The following data has a line with "Task: Click the Windows" and a line with "Screen dimensions: 700x467". Write out exactly those lines and all the lines between them.

--- Extracted information Enclosed Below ---

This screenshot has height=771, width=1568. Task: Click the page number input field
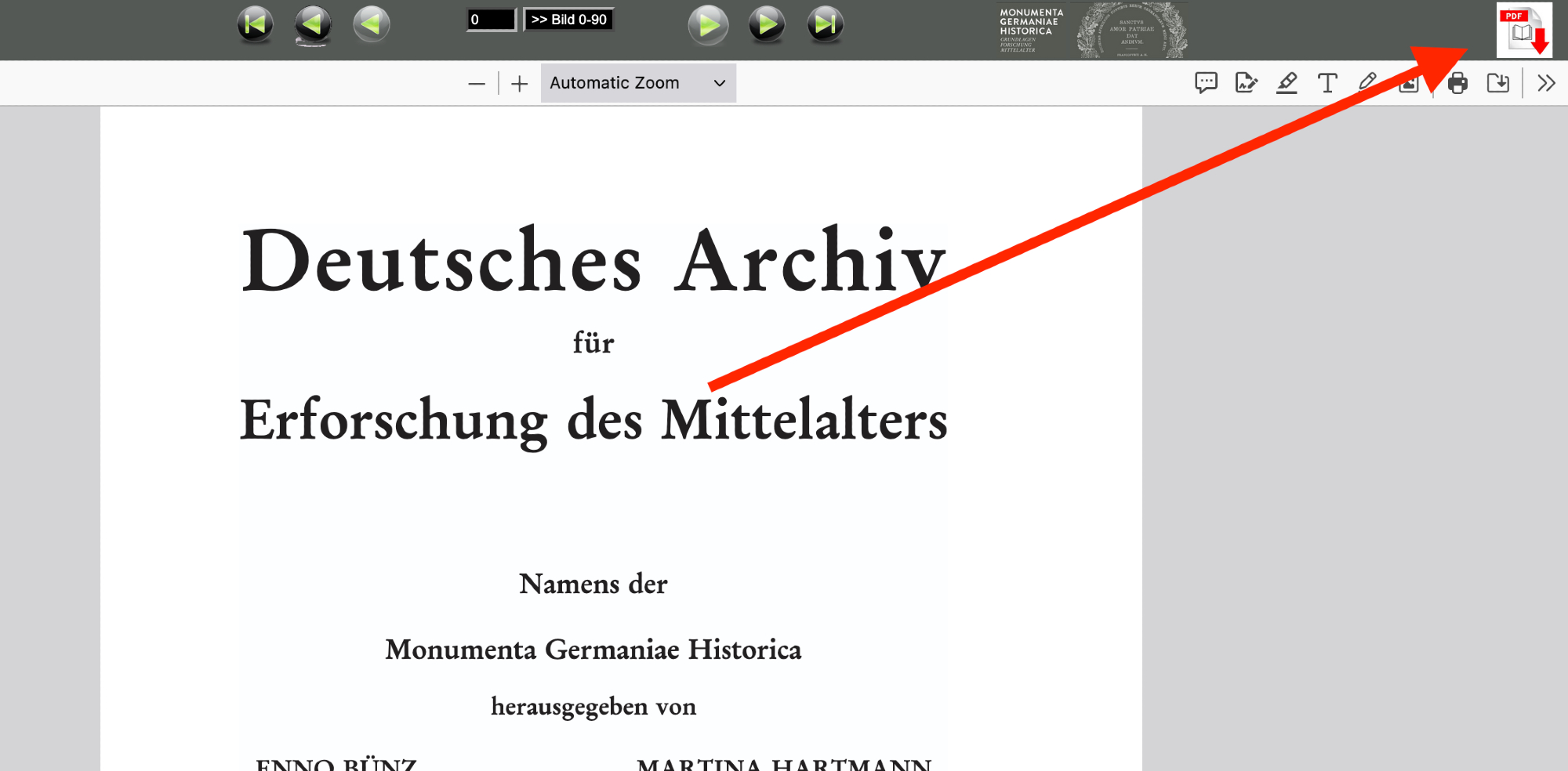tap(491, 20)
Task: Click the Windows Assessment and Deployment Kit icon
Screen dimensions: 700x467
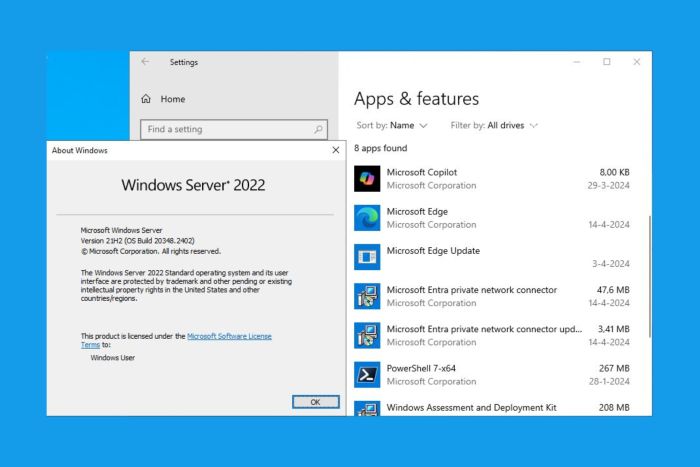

--- End of Enclosed Extracted information ---
--- Extracted information Enclosed Below ---

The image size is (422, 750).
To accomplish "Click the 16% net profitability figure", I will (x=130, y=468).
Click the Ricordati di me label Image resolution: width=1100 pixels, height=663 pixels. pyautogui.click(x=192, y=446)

--- End of Enclosed Extracted information ---

▶ [Exercise output]:
Task: Click the Windows Assessment and Deployment Kit icon
Screen dimensions: 700x467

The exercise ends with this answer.